- **Objective**
Set out the listing below as a numbered list, leaving out any blank lines.

- **Material supplied**
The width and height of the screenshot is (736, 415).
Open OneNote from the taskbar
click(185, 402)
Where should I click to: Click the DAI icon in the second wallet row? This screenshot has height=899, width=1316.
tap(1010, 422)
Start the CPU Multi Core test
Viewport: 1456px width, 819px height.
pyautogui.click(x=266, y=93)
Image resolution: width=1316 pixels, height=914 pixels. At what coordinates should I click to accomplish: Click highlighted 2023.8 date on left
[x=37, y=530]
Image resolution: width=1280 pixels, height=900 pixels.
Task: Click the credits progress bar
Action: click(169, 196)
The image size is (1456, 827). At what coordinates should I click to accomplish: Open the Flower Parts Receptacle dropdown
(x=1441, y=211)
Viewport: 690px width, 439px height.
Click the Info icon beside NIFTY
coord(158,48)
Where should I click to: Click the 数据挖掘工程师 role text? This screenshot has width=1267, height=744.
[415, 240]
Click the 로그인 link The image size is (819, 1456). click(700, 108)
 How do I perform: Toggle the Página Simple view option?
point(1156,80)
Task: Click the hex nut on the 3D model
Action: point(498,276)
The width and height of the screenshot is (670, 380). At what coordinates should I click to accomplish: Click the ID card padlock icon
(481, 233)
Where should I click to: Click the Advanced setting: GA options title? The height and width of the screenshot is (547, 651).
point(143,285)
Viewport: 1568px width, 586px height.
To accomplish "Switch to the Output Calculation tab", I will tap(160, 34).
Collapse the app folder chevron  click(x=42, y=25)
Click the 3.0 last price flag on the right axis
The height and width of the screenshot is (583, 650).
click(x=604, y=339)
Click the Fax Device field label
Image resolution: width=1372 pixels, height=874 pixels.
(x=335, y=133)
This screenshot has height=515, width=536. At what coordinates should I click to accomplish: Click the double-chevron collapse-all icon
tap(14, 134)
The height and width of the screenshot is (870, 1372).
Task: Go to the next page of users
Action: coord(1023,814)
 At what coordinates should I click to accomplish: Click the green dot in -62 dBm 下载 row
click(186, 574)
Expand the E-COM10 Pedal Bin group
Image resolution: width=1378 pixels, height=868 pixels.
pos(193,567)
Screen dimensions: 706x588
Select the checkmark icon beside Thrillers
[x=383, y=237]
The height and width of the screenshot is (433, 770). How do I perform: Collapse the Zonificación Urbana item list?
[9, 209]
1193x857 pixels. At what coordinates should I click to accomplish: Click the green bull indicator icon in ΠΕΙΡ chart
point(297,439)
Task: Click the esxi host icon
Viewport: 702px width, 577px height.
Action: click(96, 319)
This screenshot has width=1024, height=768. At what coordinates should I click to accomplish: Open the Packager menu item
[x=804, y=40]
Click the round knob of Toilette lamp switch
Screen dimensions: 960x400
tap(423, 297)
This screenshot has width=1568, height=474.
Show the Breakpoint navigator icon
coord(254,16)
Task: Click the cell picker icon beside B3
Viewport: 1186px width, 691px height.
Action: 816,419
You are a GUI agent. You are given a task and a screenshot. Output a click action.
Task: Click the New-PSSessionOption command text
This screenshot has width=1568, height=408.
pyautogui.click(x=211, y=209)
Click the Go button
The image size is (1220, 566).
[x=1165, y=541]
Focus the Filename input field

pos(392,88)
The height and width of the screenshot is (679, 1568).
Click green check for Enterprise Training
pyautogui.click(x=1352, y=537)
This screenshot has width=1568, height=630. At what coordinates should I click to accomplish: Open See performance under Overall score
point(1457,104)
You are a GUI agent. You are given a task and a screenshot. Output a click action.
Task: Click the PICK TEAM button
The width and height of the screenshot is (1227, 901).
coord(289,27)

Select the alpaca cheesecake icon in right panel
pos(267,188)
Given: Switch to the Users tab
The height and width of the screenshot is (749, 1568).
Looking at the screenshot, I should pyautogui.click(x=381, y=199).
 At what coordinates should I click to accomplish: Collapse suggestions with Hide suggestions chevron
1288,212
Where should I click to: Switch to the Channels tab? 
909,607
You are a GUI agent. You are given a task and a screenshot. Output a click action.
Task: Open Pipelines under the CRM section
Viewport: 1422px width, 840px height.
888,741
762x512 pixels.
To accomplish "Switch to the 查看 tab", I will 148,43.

- **Exercise result**
1. The width and height of the screenshot is (736, 415).
2. Open OneNote from the taskbar
3. click(185, 402)
4. Where should I click to: Click the DAI icon in the second wallet row? This screenshot has height=899, width=1316.
5. tap(1010, 422)
6. Start the CPU Multi Core test
7. Viewport: 1456px width, 819px height.
8. pyautogui.click(x=266, y=93)
9. Image resolution: width=1316 pixels, height=914 pixels. At what coordinates should I click to accomplish: Click highlighted 2023.8 date on left
10. [x=37, y=530]
11. Image resolution: width=1280 pixels, height=900 pixels.
12. Task: Click the credits progress bar
13. Action: click(169, 196)
14. The image size is (1456, 827). At what coordinates should I click to accomplish: Open the Flower Parts Receptacle dropdown
15. (x=1441, y=211)
16. Viewport: 690px width, 439px height.
17. Click the Info icon beside NIFTY
18. coord(158,48)
19. Where should I click to: Click the 数据挖掘工程师 role text? This screenshot has width=1267, height=744.
20. [415, 240]
21. Click the 로그인 link The image size is (819, 1456). click(700, 108)
22.  How do I perform: Toggle the Página Simple view option?
23. point(1156,80)
24. Task: Click the hex nut on the 3D model
25. Action: point(498,276)
26. The width and height of the screenshot is (670, 380). At what coordinates should I click to accomplish: Click the ID card padlock icon
27. (481, 233)
28. Where should I click to: Click the Advanced setting: GA options title? The height and width of the screenshot is (547, 651).
29. point(143,285)
30. Viewport: 1568px width, 586px height.
31. To accomplish "Switch to the Output Calculation tab", I will tap(160, 34).
32. Collapse the app folder chevron  click(x=42, y=25)
33. Click the 3.0 last price flag on the right axis
34. The height and width of the screenshot is (583, 650).
35. click(x=604, y=339)
36. Click the Fax Device field label
37. Image resolution: width=1372 pixels, height=874 pixels.
38. (x=335, y=133)
39. This screenshot has height=515, width=536. At what coordinates should I click to accomplish: Click the double-chevron collapse-all icon
40. tap(14, 134)
41. The height and width of the screenshot is (870, 1372).
42. Task: Go to the next page of users
43. Action: coord(1023,814)
44.  At what coordinates should I click to accomplish: Click the green dot in -62 dBm 下载 row
45. click(186, 574)
46. Expand the E-COM10 Pedal Bin group
47. Image resolution: width=1378 pixels, height=868 pixels.
48. pos(193,567)
49. Screen dimensions: 706x588
50. Select the checkmark icon beside Thrillers
51. [x=383, y=237]
52. The height and width of the screenshot is (433, 770). How do I perform: Collapse the Zonificación Urbana item list?
53. [9, 209]
54. 1193x857 pixels. At what coordinates should I click to accomplish: Click the green bull indicator icon in ΠΕΙΡ chart
55. point(297,439)
56. Task: Click the esxi host icon
57. Viewport: 702px width, 577px height.
58. Action: click(96, 319)
59. This screenshot has width=1024, height=768. At what coordinates should I click to accomplish: Open the Packager menu item
60. [x=804, y=40]
61. Click the round knob of Toilette lamp switch
62. Screen dimensions: 960x400
63. tap(423, 297)
64. This screenshot has width=1568, height=474.
65. Show the Breakpoint navigator icon
66. coord(254,16)
67. Task: Click the cell picker icon beside B3
68. Viewport: 1186px width, 691px height.
69. Action: 816,419
70. You are a GUI agent. You are given a task and a screenshot. Output a click action.
71. Task: Click the New-PSSessionOption command text
72. This screenshot has width=1568, height=408.
73. pyautogui.click(x=211, y=209)
74. Click the Go button
75. The image size is (1220, 566).
76. [x=1165, y=541]
77. Focus the Filename input field
78. pos(392,88)
79. The height and width of the screenshot is (679, 1568).
80. Click green check for Enterprise Training
81. pyautogui.click(x=1352, y=537)
82. This screenshot has width=1568, height=630. At what coordinates should I click to accomplish: Open See performance under Overall score
83. point(1457,104)
84. You are a GUI agent. You are given a task and a screenshot. Output a click action.
85. Task: Click the PICK TEAM button
86. The width and height of the screenshot is (1227, 901).
87. coord(289,27)
88. Select the alpaca cheesecake icon in right panel
89. pos(267,188)
90. Given: Switch to the Users tab
91. The height and width of the screenshot is (749, 1568).
92. Looking at the screenshot, I should pyautogui.click(x=381, y=199).
93.  At what coordinates should I click to accomplish: Collapse suggestions with Hide suggestions chevron
94. 1288,212
95. Where should I click to: Switch to the Channels tab? 
96. 909,607
97. You are a GUI agent. You are given a task and a screenshot. Output a click action.
98. Task: Open Pipelines under the CRM section
99. Viewport: 1422px width, 840px height.
100. 888,741
101. 762x512 pixels.
102. To accomplish "Switch to the 查看 tab", I will 148,43.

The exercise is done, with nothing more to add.